Print the records below exactly, with no pictures.

━━━━━ The records ━━━━━

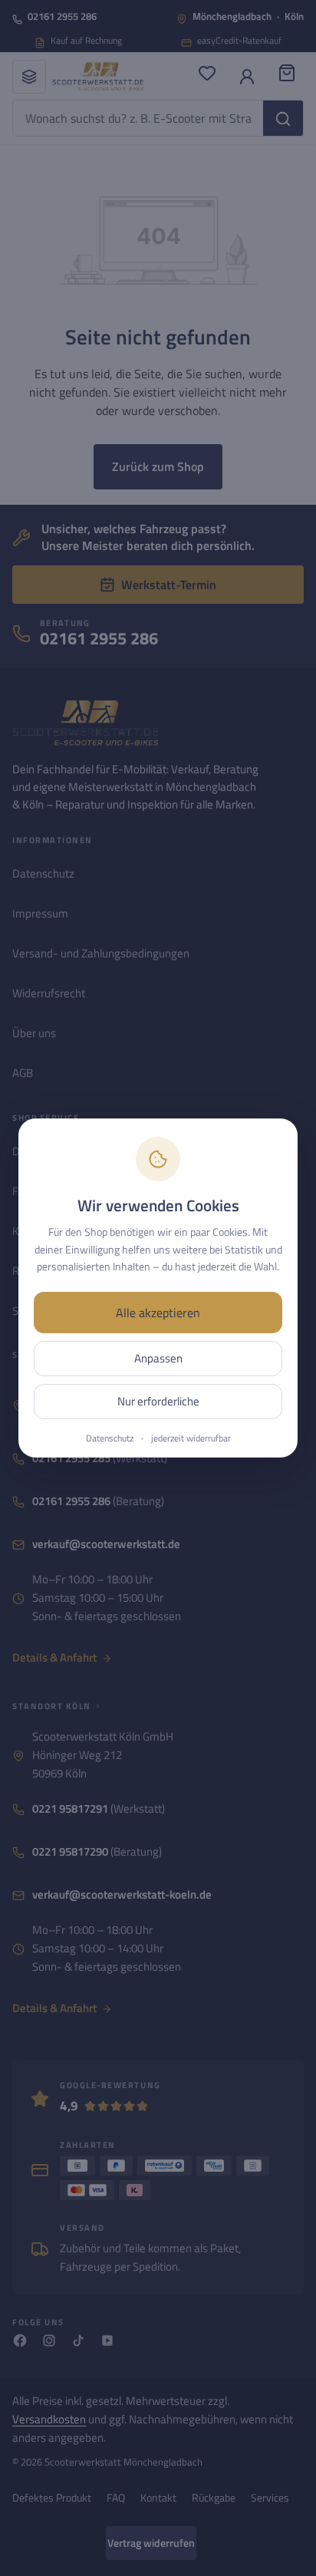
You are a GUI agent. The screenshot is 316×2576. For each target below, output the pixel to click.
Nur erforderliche (158, 1401)
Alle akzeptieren (158, 1312)
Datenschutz (109, 1438)
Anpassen (158, 1358)
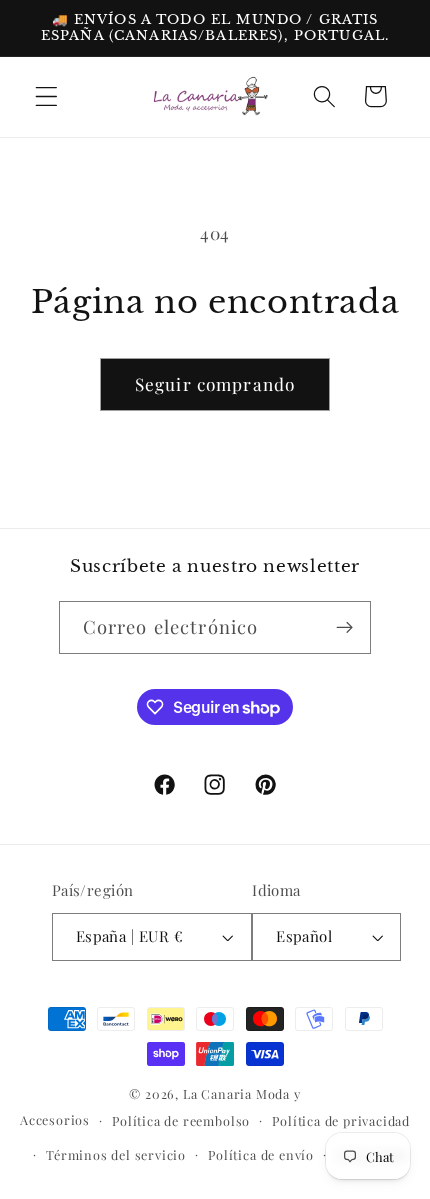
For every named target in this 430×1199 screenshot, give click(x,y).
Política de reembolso (181, 1120)
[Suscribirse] (345, 628)
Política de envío (261, 1154)
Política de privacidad (341, 1120)
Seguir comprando (215, 383)
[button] (46, 96)
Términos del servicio (116, 1154)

━━━━━

■ Output for this exercise ■
You are a GUI agent. The screenshot is 316×2576. For each target below, output the pixel to click.
Nur erforderliche (158, 1401)
Alle akzeptieren (158, 1312)
Datenschutz (109, 1438)
Anpassen (158, 1358)
For every named target in this 430×1199 screenshot, give click(x,y).
Política de reembolso (181, 1120)
[Suscribirse] (345, 628)
Política de envío (261, 1154)
Política de privacidad (341, 1120)
Seguir comprando (215, 383)
[button] (46, 96)
Términos del servicio (116, 1154)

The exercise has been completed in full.